Basic Statistics for Epidemiology: Risk
Author: Sara Muller, University of Keele
(based on Health Knowledge materials)
Risk has a very similar meaning in epidemiology as it does in everyday usage – it is about chance. It is defined by Unwin et al, as “the probability that an event will occur
It is often used to compare the risk of an event between groups. There are lots of ways to define the groups you might want to compare. For example, socio-demographic factors, or exposure to factors that may cause the disease.
There are several measures of risk, and we will deal with each in turn in this article.
- Absolute risk = incidence rate
- Relative risk
- Attributable risk
- Odds Ratio
A worked example deals with the association between smoking and cancer.

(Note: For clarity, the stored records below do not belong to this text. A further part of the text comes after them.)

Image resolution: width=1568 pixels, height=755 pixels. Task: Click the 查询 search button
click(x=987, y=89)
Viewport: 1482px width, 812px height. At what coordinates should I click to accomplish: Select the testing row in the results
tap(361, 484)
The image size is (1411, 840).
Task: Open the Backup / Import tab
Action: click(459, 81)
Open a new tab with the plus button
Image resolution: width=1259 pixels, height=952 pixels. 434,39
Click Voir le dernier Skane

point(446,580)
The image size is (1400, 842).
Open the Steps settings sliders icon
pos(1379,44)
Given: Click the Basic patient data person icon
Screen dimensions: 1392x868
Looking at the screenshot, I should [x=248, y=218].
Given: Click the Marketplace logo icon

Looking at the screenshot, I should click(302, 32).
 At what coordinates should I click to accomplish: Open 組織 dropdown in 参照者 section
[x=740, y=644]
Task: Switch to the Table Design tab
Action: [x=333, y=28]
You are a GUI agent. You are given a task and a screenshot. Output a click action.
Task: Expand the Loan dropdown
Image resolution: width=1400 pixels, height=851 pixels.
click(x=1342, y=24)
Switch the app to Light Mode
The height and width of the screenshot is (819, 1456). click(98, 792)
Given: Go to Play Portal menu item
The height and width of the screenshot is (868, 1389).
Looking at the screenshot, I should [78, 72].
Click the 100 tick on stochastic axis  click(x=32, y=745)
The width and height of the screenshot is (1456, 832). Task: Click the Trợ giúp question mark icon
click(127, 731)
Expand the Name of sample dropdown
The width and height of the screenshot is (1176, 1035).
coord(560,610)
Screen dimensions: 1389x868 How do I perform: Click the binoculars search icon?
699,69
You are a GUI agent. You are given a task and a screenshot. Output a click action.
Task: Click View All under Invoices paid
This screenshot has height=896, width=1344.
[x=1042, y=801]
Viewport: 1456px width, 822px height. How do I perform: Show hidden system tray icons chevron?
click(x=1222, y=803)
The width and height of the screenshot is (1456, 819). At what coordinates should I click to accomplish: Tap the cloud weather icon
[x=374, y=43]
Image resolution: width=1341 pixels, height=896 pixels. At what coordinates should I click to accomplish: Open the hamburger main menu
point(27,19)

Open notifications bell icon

Absolute risk of lung cancer by smoking status
Smokers: \[70/70+60 = 70/130\] \[=0.538\]
Non-smokers: \[20/20+90 = 20/110\] \[=0.181\]
The relative risk is the ratio of absolute risk (incidence rates). Relative risk measures the strength of association between an exposure and a disease. Groups are usually defined by exposure to a potential determinant/cause of the disease, but can be similar things, such as gender.
\[incidence rate of disease in group with exposure/incident rate of disease in group without exposure\]
If the result is:
<1 exposure decreases risk of disease
0 exposure has no effect on risk of disease
>1 exposure increases risk of disease
Using the absolute risks above the relative rate would be:
\[0.538/0.181 = 2.97\]
Those people who have ever smoked are 3 times more likely to die of lung cancer over a 15 year period than those who have never smoked.
Attributable risk measures the proportion of disease in the population (or just in the exposed group) that can be ‘attributed’ to the exposure. It can be expressed in any of the same ways as a proportion.
AR population = incidence rate population – incidence rate non-exposed
AR exposed = incidence rate exposed – incidence rate non-exposed
An example of attributable risk is below:
Population incidence rate = \[70+20/70+20+60+90 = 90/240 = 0.375\]
AR population = \[0.375 – 0.181 = 0.194\]
AR exposed = \[0.538 – 0.181 – 0.357\]
This suggest that in the 15 year follow up period, 19% of lung cancer deaths in the population and 36% in smokers can be attributed to smoking.
Compare the odds of an event of interest between two groups using a ratio. It is not the same as a risk ratio, although it will give similar results if the disease is rate. It is often used in case-control studies.
Odds of exposure among cases/odds of exposure among controls.
If we to continue the example above the odds ratio calculation would be as follows:
Odds of disease in exposed = \[70/20\]
Odds of disease in unexposed = \[60/90\]
Odds ratio = \[70/20/60/90 = 70*90/20*60 = 5.25\]
Those people how have ever smoked had 5.25 times the odds of developing lung cancer in the 15 year follow up period those who had never smoked.